Working as Audit Assistant
41 Points
Joined November 2011
Dear Vishal,
The allotment you received from your builder constitutes the right in the property and not the property itself and as per definition of transfer u/s 2(47) and capital asset u/s 2(14) the right in any kind of property is also a capital asset and its sale is a transfer. Hence you are liable to pay LTCG on your sale.
I would also like to draw your attention to the newly introduced section 194IA under chapter XVII-B of the IT Act, 1961 in which TDS is liable to be deducted by the payer on sale of immovable property. Hence the sale in your case is not that of an immovable property, the said section does not apply on you.
So you can simply pay your tax liability as an advance tax by 15.03.2014 if the tax is above Rs.10000.
For your refence i am hereby giving you the important judgements which i've used in reaching to the conclusions.
Hope the same would be helpful to you.
In case the intended buyer transfer his rights in the property during the period when construction is in progress and he has not obtained possession of the property, the right of the buyer would be in the nature of capital assets and accordingly, gain arising on such transfer would be in the nature of long term or short terms gain depending upon the period of holding.
- Bombay High Court has explained definition of capital asset as defined u/s 2(14) of the I T Act in the case of CIT vs Tata Teleservice Ltd 122 ITR 594 and has held as follows :-
What is a capital asset is defined in section 2(14) of the I.T. Act, 1961. Under that provision, a capital asset means property of any kind held by an assessee, whether or not connected with his business or profession. The other sub-clauses which deal with what property is not included in the definition of capital asset are not relevant. Under section 2(47), a transfer in relation to a capital asset is defined as including the sale, exchange or relinquishment of the asset or the astonishment of any right therein or the compulsory acquisition thereof under any law. The word “property”, used in section 2(14) of the I.T. Act, is a word of the widest amplitude and the definition has re-emphasised this by use of the words “of any kind” Thus, any right which can be called property will be included in the definition of “capital asset”.

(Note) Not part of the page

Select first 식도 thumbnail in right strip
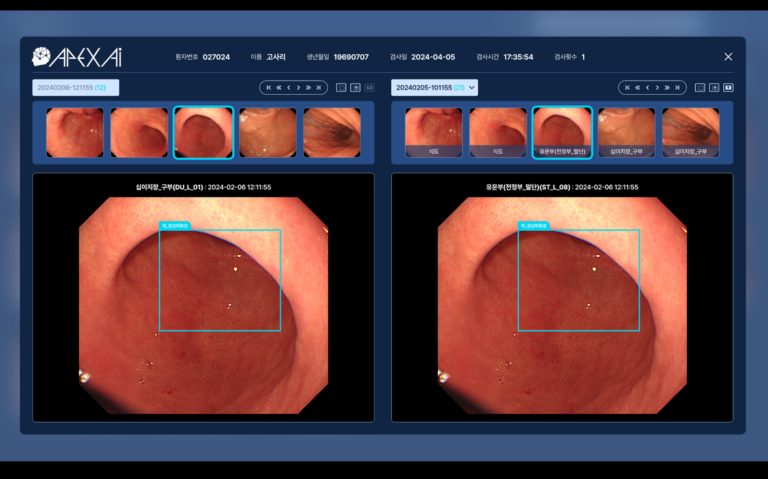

Therefore, in our view, a right to obtain conveyance of immovable property, was clearly “property” as contemplated by section 2(14) of the I.T. Act, 1961.
- Date of allotment is the date when the right of conveyance get vested. So, if there is difference of 36 months in this date and date of sale , then it can be considered that the said asset was a long term asset and gain on sale of such asset was “Long Term Capital Gains “. (As per Hon’ble Andhra Pradesh High Court in the case of M. Syamala Rao v. CIT [1998] 234 ITR 140).

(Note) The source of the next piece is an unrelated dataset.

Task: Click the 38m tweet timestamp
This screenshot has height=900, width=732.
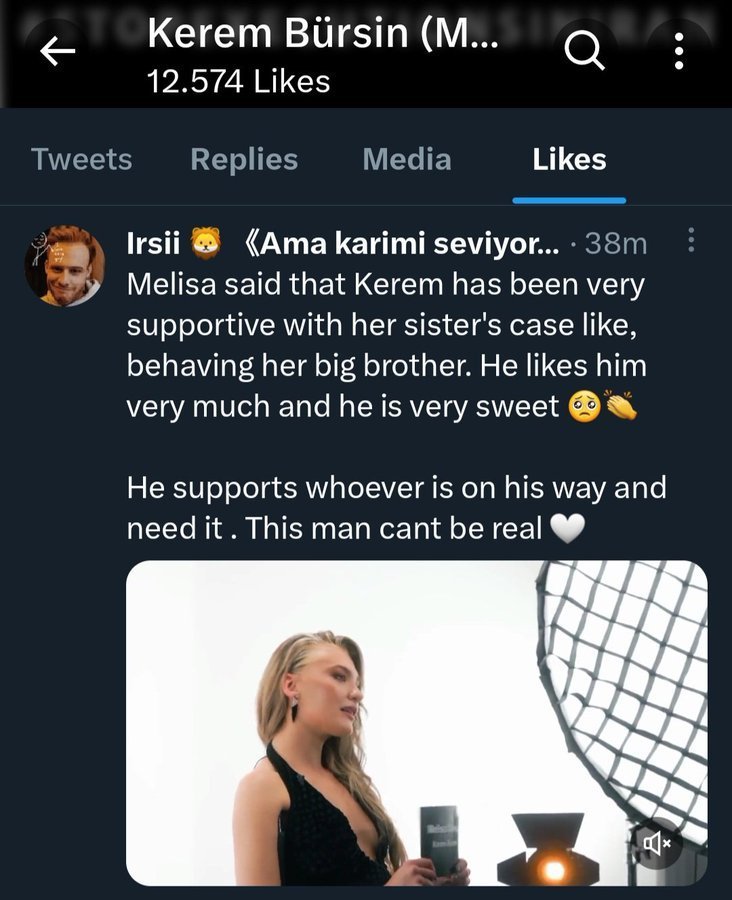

- Index of the year in which Assessee receives allotment letter of the flat should be taken (As per Smt. Lata G. Rohra v. Deputy Commissioner of Income-tax, C.C. 39, Mumbai [2008] 21 SOT 541 (Mum.)).
Here we would also like to refer Judgment of Delhi ITAT in the case of Praveen Gupta vs ACIT -ITA No. 2558/Del/2010; Asst. Year 2007-08 in which Honourable ITAT has taken indexation on the basis of Payment made by the Assessee.
- In respect of Stamp Duty, Registration Charges, Society Deposits take index of the year of payment. If Assessee has incurred any other expenses in respect of Purchase of property in addition to these in respect of those expense also take index of the year of expense for calculation of Long Term Capital Gain as what tribunal has stated above is cost of acquisition.